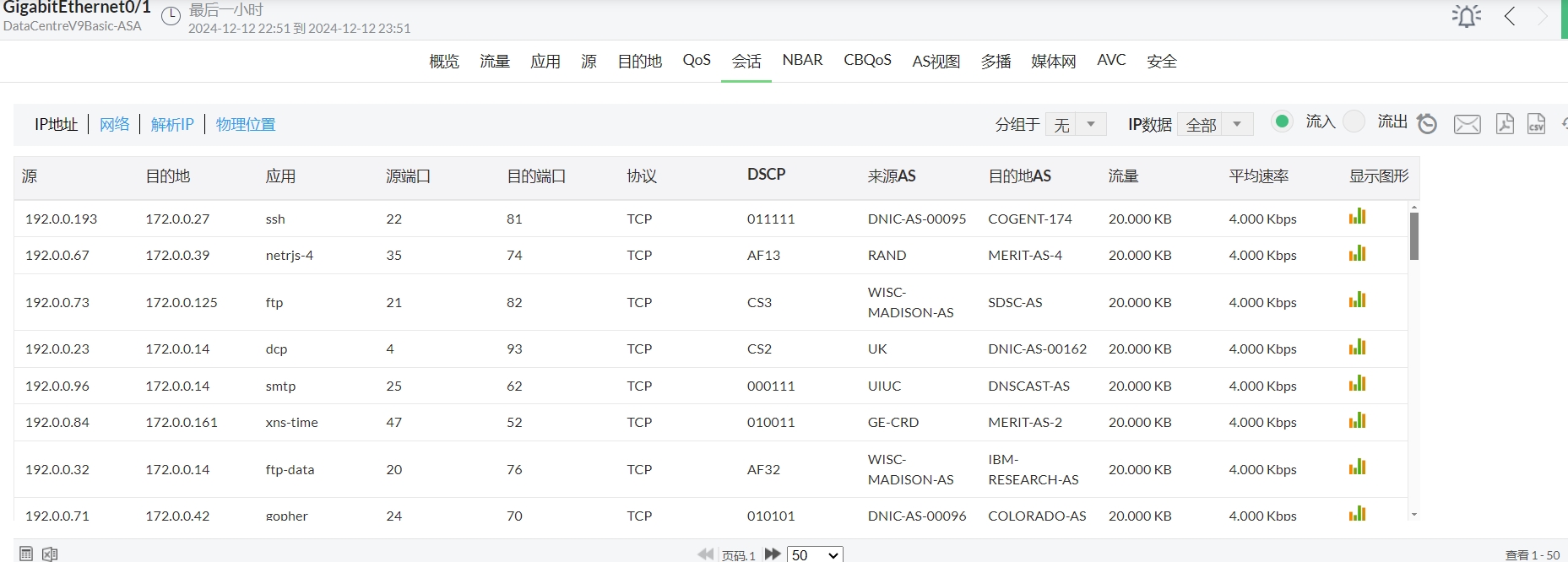Open the time range clock selector

(x=171, y=17)
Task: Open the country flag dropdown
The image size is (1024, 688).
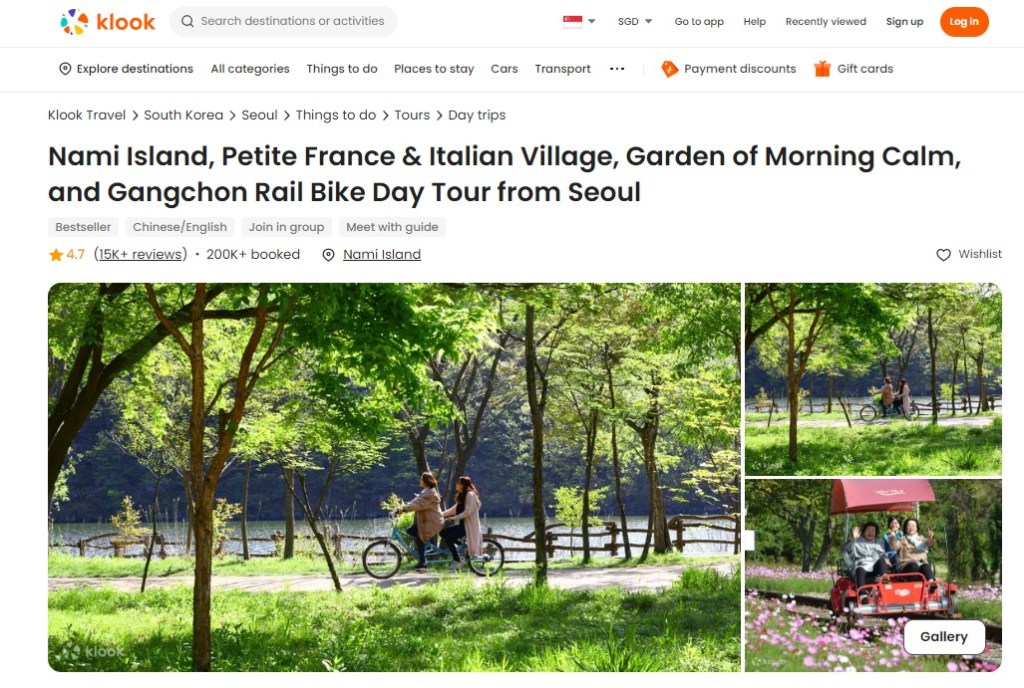Action: [x=579, y=21]
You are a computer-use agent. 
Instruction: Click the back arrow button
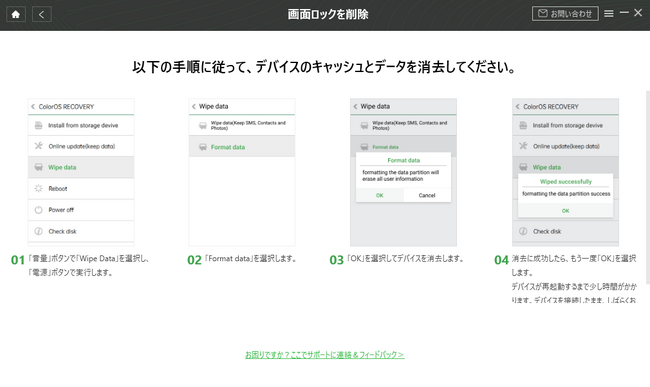click(41, 15)
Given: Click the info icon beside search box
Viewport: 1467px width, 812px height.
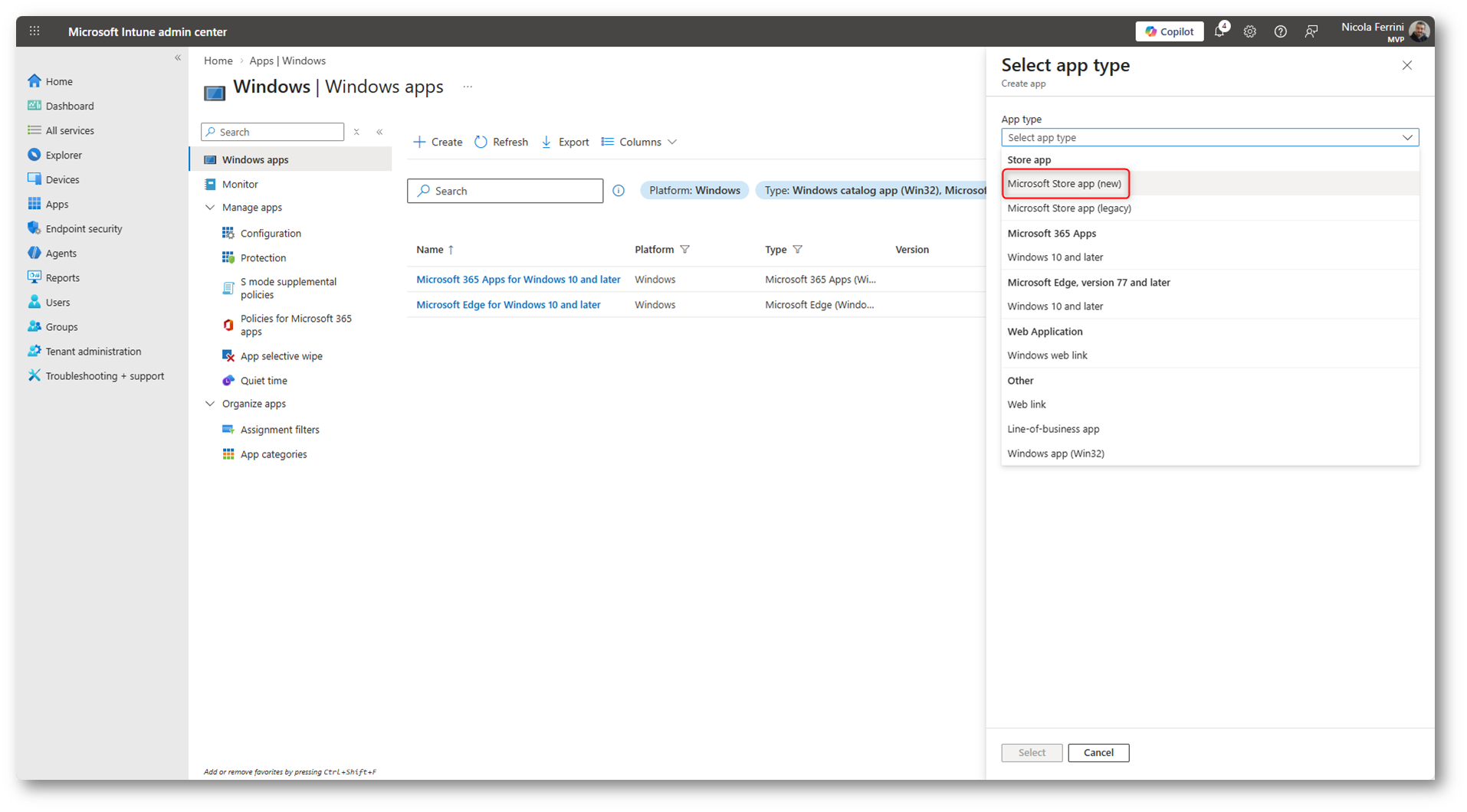Looking at the screenshot, I should point(619,191).
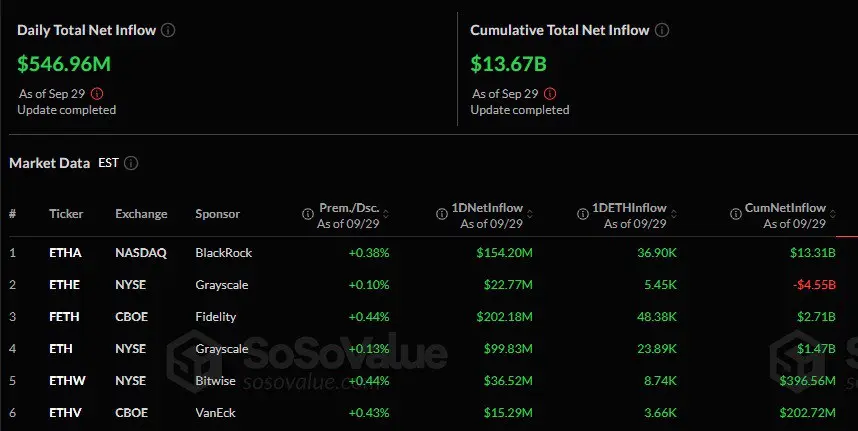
⁂
Exercise | Pictures must be left out. Repeat exactly the lines from the one containing "Instruction: Click the back arrow button" through the final line of the data.

Solution for this task |
Instruction: Click the back arrow button
click(41, 15)
Given: Click the info icon beside search box
Viewport: 1467px width, 812px height.
Looking at the screenshot, I should point(619,191).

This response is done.